Wednesday, November 30, 2016

Damn You, Shawn Mendes! Tuesday in Cincinnati (November 29, 2016)


Someday we'll look back at this and it will all seem funny.
Yesterday we woke up just after 4am, piled in to the car at 5:45am, and drove more than 4 hours to Cincinnati. We stopped at a shopping mall and went in to a nice book store. I had my most important business meetings of the year, but at the most crucial moment my phone was on mute -- it would be hard to participate while Bruce Springsteen was standing atop the bookstore's staircase, surveying the hundreds of people cramming every aisle of the store.
Meet me in Cincinnati! Bruce preparing to meet and greet.
I thought I had missed the book signings. Last month's event in Toronto was supposed to be the end of it, and I hadn't managed to get myself a ticket. Of course, I could rationalize it: After all, who would really want to drive 4 hours each way for a firm handshake and a snapshot? < raising my hand /> And who would really want that full day excursion for a ridiculously below-market rate for a personalized copy of the book? < raising my hand, again />

So the first thing to realize, before any existential questions, is: don't bother rationalizing this. It is what it is. And I'm thinking, yes, it was worth every minute. But I won't do it again... this month.

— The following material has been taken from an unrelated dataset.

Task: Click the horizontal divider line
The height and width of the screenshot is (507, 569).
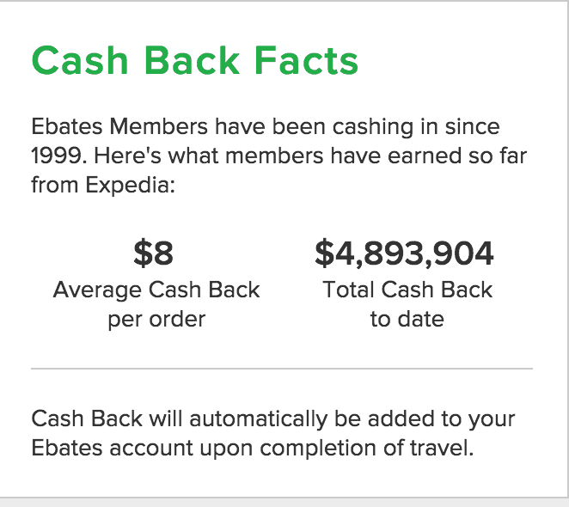Action: tap(282, 369)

The book-signing event at Joseph-Beth Booksellers in Cincinnati was only arranged last week. The store opened at 8am; some confused holiday shoppers wondered why it seemed so crowded. The meeting itself, of course was very brief. I didn't time it, but my thinking is that for every hour of the day's total trip, one second was spent with Bruce.
Bruce greets fan Brian Resnik. Photo by Ron Valle
Just like Luca Brasi, I practiced my "speech": I figured I'd get about four seconds, so I shortened it to the bare essentials: It would be an introduction for my daughter, whom Bruce recognized in 2012 when she was 11: "Toronto. 'Thunder Crack.' Striped Hat. That's her!" The former girl has grown up; there's no more hat and the long black hair is short and blue. The person is the same.
Toronto! "Trhunder Crack!" Striped Hat! That's her!" August 24, 2012: Elianna singing "Thunder Crack" with Bruce.
I took this picture.
I practiced test shots on my good camera. Bad lighting; use the flash. The staff was going around reminding people to have their batteries charged and their cameras turned on. One friend came down the staircase, shaking: "We got a family picture!!!" New goal: Family picture!

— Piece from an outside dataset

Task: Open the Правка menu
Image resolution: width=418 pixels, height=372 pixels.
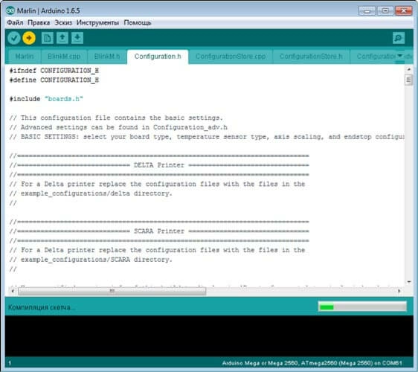Action: click(x=39, y=22)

At the bottom of the stairs, I asked a store employee about their events. She said, "This is pretty big!" I asked her if this was the biggest. "You mean, this year?" You mean, that's not automatic??? Okay, this year. "Shawn Mendes was bigger." I had to ask Elianna. Twice.

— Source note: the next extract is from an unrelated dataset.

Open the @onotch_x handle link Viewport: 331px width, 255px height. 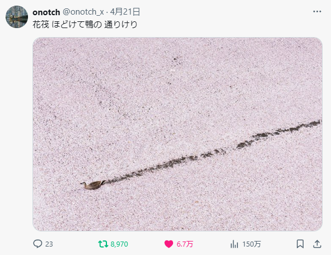[x=83, y=12]
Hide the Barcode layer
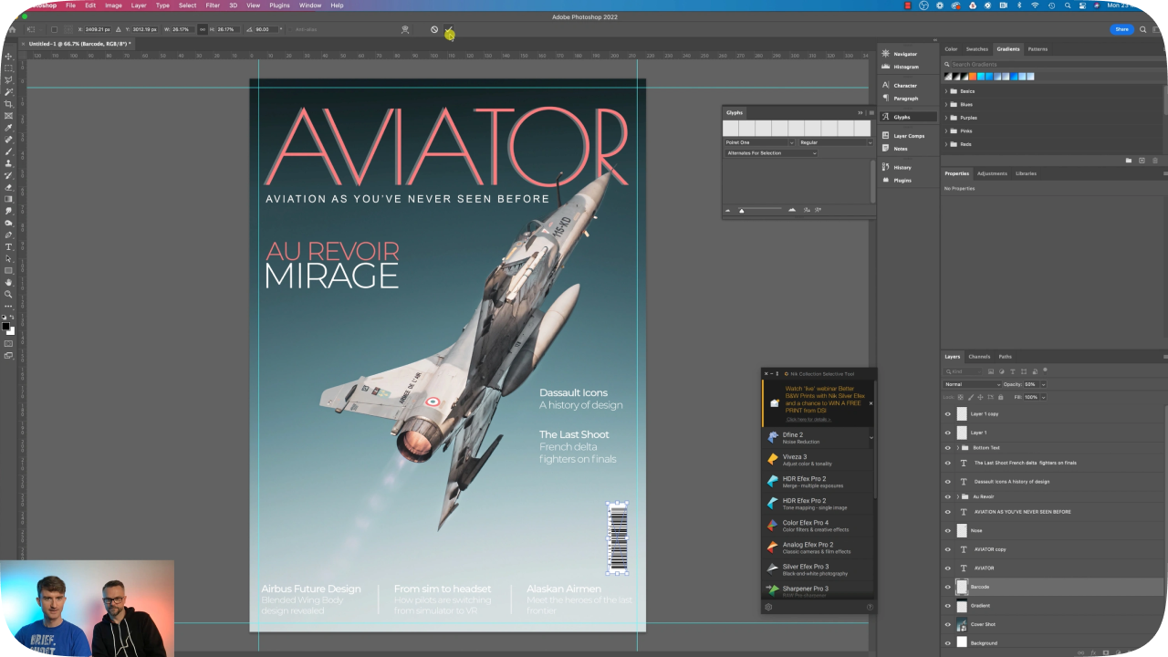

Attendees were divided in to about 20 groups of 50 each, based on arrival time. We were in the eighth group. From the top of the staircase, before winding around the last aisle, we could see Bruce with some fans a few spots ahead of us. At this store a backdrop had been created from enlarged copies of the book cover (a good choice) and the bookshelf behind Bruce had history books: on one side, The Fall of the Ottomans; on the other, Target Tokyo.

Elianna with Bruce in Cincinnati.
The meeting moment was as brief as advertised. I said my lines. Bruce said, "Toronto!" I could feel the thought forming... "Toronto... Toronto... what's a Toronto?" The staffer took two quick -- and very nice -- snap shots, and... too late to ask for the family picture! The next staffer already had Elianna's cell phone in position, and that was that, though not before Bruce whispered a final, "thank you." When we returned downstairs, we traded in our wristbands for signed copies of the book.

I have wondered what Bruce gets out of these sessions. The line has to move super-quickly, and an egalitarian approach pretty much requires treating everyone more or less the same. Hand shake, snap pictures, say thank you, next in line! Imagine if Bruce had done something like Comic-Con circuit, where snap shots and signatures of lesser stars routinely go for much more than $35. But here Bruce is supporting booksellers (I'm sure there were substantial sales to many of us who came for the signing and browsed while waiting), and also affording to his fans a rare -- if necessarily short -- opportunity to a fairly priced meet and greet. I'll take it!